The UT's austerity task according to the Spring Memorandum. Amounts in millions of €'s.
In the medium term, the UT is looking for measures within the twenty previously proposed 'building blocks'. For example, the university wants to organise its education differently, increase the staff-student ratio from 1:13 to 1:20, increase student intake, bring in more research funding and employ fewer support staff.
Cutting Activism Grants
Measures must also be taken in the short term – this year, it says. The options that are on the table: less external hiring, spending fewer scholarships, scaling down certain minors and honours education and 'reducing the elements of FOBOS that are further removed from our core activities in education, in particular, the activism grants'.
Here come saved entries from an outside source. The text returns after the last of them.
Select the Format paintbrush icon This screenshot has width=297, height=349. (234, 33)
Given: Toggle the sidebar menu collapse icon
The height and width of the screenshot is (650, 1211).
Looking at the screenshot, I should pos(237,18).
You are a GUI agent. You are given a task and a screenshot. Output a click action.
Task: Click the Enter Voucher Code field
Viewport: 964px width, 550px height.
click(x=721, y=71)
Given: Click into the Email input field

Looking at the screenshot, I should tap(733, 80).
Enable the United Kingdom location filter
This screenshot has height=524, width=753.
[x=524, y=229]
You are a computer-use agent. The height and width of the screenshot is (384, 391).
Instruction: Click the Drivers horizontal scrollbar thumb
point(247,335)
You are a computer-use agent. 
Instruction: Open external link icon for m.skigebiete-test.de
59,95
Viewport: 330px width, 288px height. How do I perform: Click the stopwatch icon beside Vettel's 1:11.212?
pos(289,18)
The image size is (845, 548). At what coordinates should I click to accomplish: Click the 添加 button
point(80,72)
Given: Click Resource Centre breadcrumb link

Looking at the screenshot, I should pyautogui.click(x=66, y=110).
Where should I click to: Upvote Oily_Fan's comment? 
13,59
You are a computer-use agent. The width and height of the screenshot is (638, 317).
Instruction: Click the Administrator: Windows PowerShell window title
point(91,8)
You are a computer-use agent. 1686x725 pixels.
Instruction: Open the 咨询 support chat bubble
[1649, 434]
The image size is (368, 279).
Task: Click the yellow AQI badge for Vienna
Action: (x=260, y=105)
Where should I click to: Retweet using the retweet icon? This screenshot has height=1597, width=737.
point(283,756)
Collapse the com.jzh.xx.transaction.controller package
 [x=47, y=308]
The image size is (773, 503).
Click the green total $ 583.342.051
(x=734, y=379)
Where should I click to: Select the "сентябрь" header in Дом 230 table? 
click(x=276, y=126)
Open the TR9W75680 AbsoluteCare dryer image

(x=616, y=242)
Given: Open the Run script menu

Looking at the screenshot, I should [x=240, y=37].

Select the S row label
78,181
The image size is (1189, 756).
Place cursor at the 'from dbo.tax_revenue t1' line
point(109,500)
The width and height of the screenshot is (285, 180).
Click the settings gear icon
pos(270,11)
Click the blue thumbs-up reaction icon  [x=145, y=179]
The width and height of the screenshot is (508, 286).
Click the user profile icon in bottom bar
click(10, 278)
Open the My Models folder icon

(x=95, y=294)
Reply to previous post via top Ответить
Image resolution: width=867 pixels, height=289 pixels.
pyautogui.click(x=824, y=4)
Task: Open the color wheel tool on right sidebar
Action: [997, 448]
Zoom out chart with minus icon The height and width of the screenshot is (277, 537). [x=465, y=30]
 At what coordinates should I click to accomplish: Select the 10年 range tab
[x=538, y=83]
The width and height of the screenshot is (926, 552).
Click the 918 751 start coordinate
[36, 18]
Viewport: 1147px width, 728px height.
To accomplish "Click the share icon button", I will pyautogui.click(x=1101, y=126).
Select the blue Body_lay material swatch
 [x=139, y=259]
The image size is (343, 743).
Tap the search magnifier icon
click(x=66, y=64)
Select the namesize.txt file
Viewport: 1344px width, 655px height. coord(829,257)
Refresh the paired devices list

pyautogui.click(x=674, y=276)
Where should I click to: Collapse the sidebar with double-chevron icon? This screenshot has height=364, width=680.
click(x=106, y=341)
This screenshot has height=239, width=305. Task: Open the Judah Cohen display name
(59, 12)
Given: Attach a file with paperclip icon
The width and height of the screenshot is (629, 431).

Although the University Council will discuss the financial plans tomorrow, it is already clear that, for example, scaling back the activism grants is a sore point for the participation council. Especially in view of the long-term study fine that the new cabinet wants to introduce and the waning activism at the UT, the University Council fears serious negative consequences.
University Council wants organisational change
But that doesn't completely cover the content of the University Council's message. It wants the Executive Board to take more control and take action. That is why the University Council is pushing for a formal organisational change, specifically one of the second category. That is: 'An organisational change that affects the organisation and/or the working methods of the unit(s) in question or UT as a whole and without far-reaching legal consequences'. In other words: no reorganisation or compulsory redundancies, but to reshuffle the organisation. However, a plan will have to be put on the table for this.
The University Council does not intend to approve the Spring Memorandum just like that. The council believes that this organisational change must be activated. In addition, the financial plans need to be further elaborated in order to get a clearer picture of the effects of the aforementioned measures and how much the UT will benefit financially, is the message.